Foi um professor catedrático de Engenharia Mecânica do Instituto Superior Técnico (IST), Tiago Lopes Farias, que decidiu em Abril de 2022, um mês antes de deixar a presidência da Carris – que ocupou durante seis anos – substituir os tradicionais cabos de tração do elevador da Glória – e dos outros ascensores – passando de alma de aço por cabos com alma de fibra. E foi ele próprio, mais um dos seus vice-presidentes, quem assinou o contrato com a Sociedade de Aprestos por Navios, de acordo com documentos a que o PÁGINA UM teve acesso.
Qual a razão desta alteração, Tiago Lopes Farias mantém um comprometedor silêncio. Aliás, apesar de inúmeros especialistas e investigadores do IST já se terem pronunciado sobre o desastre de 3 de Setembro, este professor catedrático – que esteve durante cerca de seus anos à frente da Carris e teve outros cargos em empresas públicas no sector dos transportes – mantém um comprometedor silêncio.

O PÁGINA UM questionou Tiago Lopes Farias, através de e-mail, sobre os fundamentos da troca dos cabos em 2022, sobre a existência de pareceres técnicos que sustentaram a mudança, se foram realizados ensaios de fadiga e de durabilidade antes da instalação, se houve comparação da vida útil dos dois materiais em condições reais de operação e se a alteração partiu da Carris ou foi sugerida pelo fornecedor. Nenhuma destas perguntas obteve resposta.
A troca do cabo de alma de aço por cabo de alma de fibra não reside, segundo apurou o PÁGINA UM, na resistência à tracção, porque aí são praticamente semelhantes, se cumprirem as normas europeias de segurança. A diferença poderá estar no comportamento distinto sobretudo no ponto mais sensível: a zona de amarração, onde o cabo é fixado por terminais, grampos ou cunhas. É nesse local que se concentram esforços e curvaturas e onde se inicia, na maior parte das vezes, situações de degradação, por vezes lenta, que pode levar à ruptura ou ao deslizamento.
O processo de amarração do cabo, que devem ser substituídos a cada cerca de dois anos, consiste em prender o cabo de forma a que este não deslize nem se solte, transmitindo toda a carga ao terminal. No caso de cabos com alma de aço, o núcleo metálico ajuda a manter a geometria interna e distribui parte das tensões, resistindo melhor ao esmagamento provocado pela pressão do terminal.
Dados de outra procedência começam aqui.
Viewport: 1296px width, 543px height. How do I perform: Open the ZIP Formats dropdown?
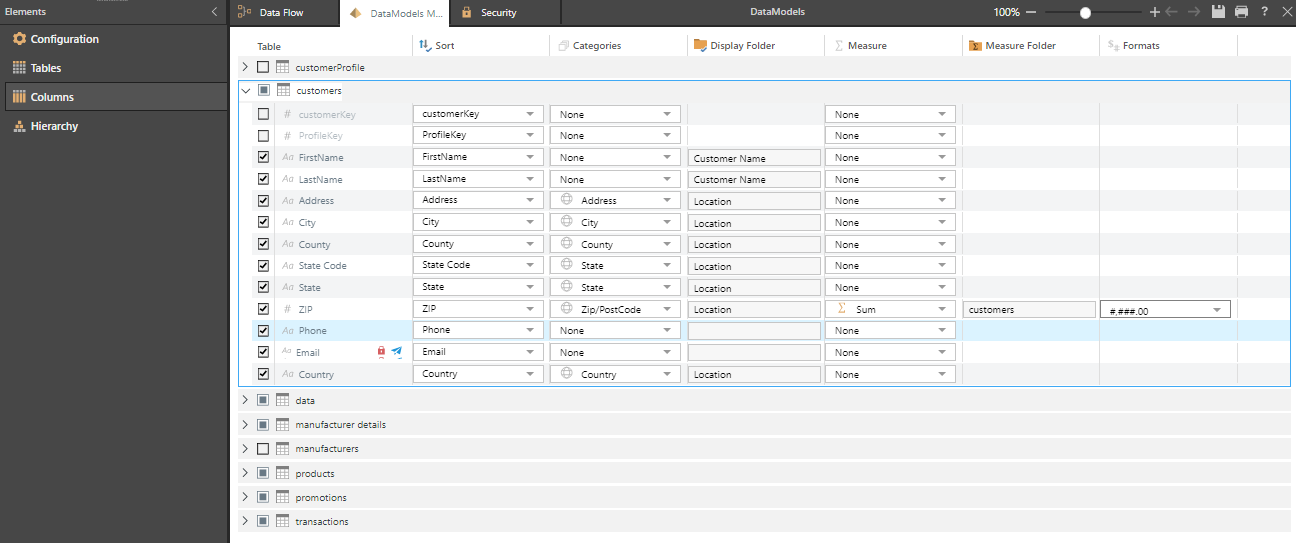[1164, 310]
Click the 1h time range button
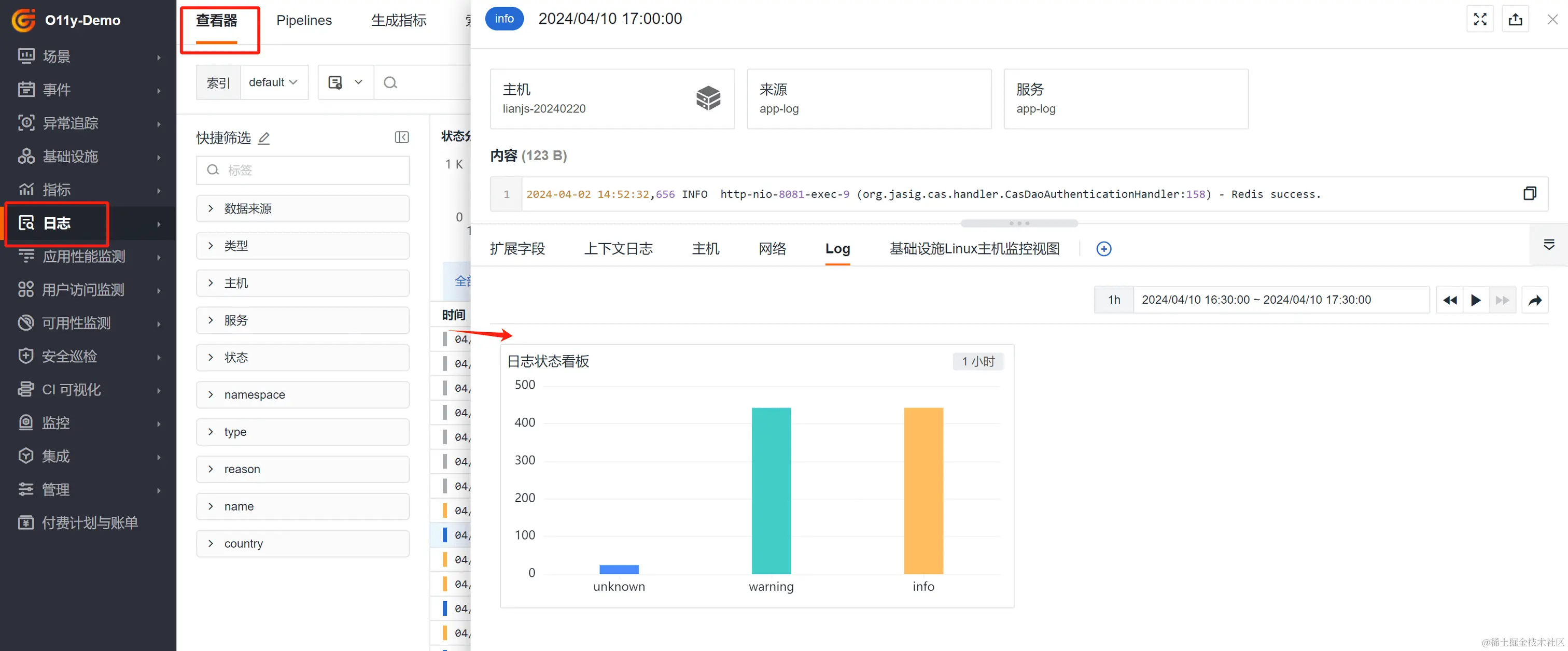The image size is (1568, 651). [1113, 300]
Já nos cabos com alma de fibra, como o núcleo é deformável existe o risco de processos de ‘compactação’ ao longo do tempo, o que, a ocorrer, reduz o diâmetro do cabo, criando folgas internas e permitindo micro-movimentos dos fios exteriores. Esses movimentos não causam uma falha imediata – e, portanto, não é detectável no momento da substituição do cabo –, mas funcionam como uma espécie de ‘corrosão’ mecânica invisível, acumulando desgaste até gerar uma zona de fragilidade crítica.
Caso suceda, como é uma hipótese plausível no acidente do elevador da Glória, o risco pode manifestar-se de duas formas. A primeira é o deslizamento lento: à medida que a alma de fibra se acomoda, a pressão do terminal deixa de ser suficiente para garantir a fixação, e o cabo pode começar a ceder milímetro a milímetro até perder totalmente a ancoragem. A segunda é a ruptura progressiva: os fios exteriores, sobrecarregados porque o núcleo não absorve esforços, vão sofrendo fadiga, partindo-se um a um até que o conjunto já não resiste à carga e colapsa subitamente. Ambos os processos podem ser demorados, desenvolvendo-se ao longo de meses – e pior: sem sinais visíveis até à iminência do acidente.

É por isso que, segundo especialistas consultados pelo PÁGINA UM que preferem o anonimato, os manuais técnicos e normas europeias, como a EN 12385-8, insistem que a escolha da alma do cabo não se deve limitar à resistência nominal, mas ao comportamento em serviço real, com destaque para a zona de amarração. A ciência dos materiais destaca, aliás, que falhas como as que terão ocorrido no elevador da Glória, raramente são instantâneas: começam com pequenas deformações internas, prossegue com micro-movimentos repetidos, instala-se com a fadiga acumulada e termina num colapso que, quando ocorre, já não pode ser evitado.
Um presidente da Carris com formação em Engenharia Mecânica ou os departamentos de segurança e manutenção da empresa municipal tinham a obrigação de ter noção destes riscos? A resposta pode ser dada pelo senso comum – que já pouco vale para as 16 vítimas mortais.